_Work to do_:
Reproduce the following material line for line, with no changes of any kind.
━━ Material for the task
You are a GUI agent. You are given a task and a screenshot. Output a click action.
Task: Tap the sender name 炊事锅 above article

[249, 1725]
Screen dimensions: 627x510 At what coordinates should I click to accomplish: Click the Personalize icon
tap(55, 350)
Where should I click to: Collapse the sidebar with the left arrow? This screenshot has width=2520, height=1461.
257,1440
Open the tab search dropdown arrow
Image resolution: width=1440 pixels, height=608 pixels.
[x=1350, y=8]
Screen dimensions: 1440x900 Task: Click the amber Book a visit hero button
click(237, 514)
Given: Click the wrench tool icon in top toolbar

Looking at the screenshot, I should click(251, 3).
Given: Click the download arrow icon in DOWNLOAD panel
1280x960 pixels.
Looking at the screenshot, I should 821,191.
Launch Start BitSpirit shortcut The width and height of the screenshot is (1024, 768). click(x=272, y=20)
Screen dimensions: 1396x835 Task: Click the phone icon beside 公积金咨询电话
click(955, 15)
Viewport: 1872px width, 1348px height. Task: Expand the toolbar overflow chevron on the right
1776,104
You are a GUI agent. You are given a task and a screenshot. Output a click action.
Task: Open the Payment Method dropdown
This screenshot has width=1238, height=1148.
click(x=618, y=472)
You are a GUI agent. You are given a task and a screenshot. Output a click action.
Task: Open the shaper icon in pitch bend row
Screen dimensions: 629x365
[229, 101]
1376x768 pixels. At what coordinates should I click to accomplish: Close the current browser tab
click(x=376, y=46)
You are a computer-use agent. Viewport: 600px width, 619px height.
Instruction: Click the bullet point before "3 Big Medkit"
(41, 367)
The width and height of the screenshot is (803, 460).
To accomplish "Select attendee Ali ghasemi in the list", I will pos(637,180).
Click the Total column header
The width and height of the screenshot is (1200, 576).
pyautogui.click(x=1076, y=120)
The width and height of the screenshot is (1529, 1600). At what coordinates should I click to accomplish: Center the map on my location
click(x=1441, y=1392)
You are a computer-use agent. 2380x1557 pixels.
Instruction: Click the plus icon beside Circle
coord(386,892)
━━━━
_Exercise solution_:
You are a GUI agent. You are given a task and a screenshot. Output a click action.
Task: Tap the sender name 炊事锅 above article

[249, 1725]
Screen dimensions: 627x510 At what coordinates should I click to accomplish: Click the Personalize icon
tap(55, 350)
Where should I click to: Collapse the sidebar with the left arrow? This screenshot has width=2520, height=1461.
257,1440
Open the tab search dropdown arrow
Image resolution: width=1440 pixels, height=608 pixels.
[x=1350, y=8]
Screen dimensions: 1440x900 Task: Click the amber Book a visit hero button
click(237, 514)
Given: Click the wrench tool icon in top toolbar

Looking at the screenshot, I should click(251, 3).
Given: Click the download arrow icon in DOWNLOAD panel
1280x960 pixels.
Looking at the screenshot, I should 821,191.
Launch Start BitSpirit shortcut The width and height of the screenshot is (1024, 768). click(x=272, y=20)
Screen dimensions: 1396x835 Task: Click the phone icon beside 公积金咨询电话
click(955, 15)
Viewport: 1872px width, 1348px height. Task: Expand the toolbar overflow chevron on the right
1776,104
You are a GUI agent. You are given a task and a screenshot. Output a click action.
Task: Open the Payment Method dropdown
This screenshot has width=1238, height=1148.
click(x=618, y=472)
You are a GUI agent. You are given a task and a screenshot. Output a click action.
Task: Open the shaper icon in pitch bend row
Screen dimensions: 629x365
[229, 101]
1376x768 pixels. At what coordinates should I click to accomplish: Close the current browser tab
click(x=376, y=46)
You are a computer-use agent. Viewport: 600px width, 619px height.
Instruction: Click the bullet point before "3 Big Medkit"
(41, 367)
The width and height of the screenshot is (803, 460).
To accomplish "Select attendee Ali ghasemi in the list", I will pos(637,180).
Click the Total column header
The width and height of the screenshot is (1200, 576).
pyautogui.click(x=1076, y=120)
The width and height of the screenshot is (1529, 1600). At what coordinates should I click to accomplish: Center the map on my location
click(x=1441, y=1392)
You are a computer-use agent. 2380x1557 pixels.
Instruction: Click the plus icon beside Circle
coord(386,892)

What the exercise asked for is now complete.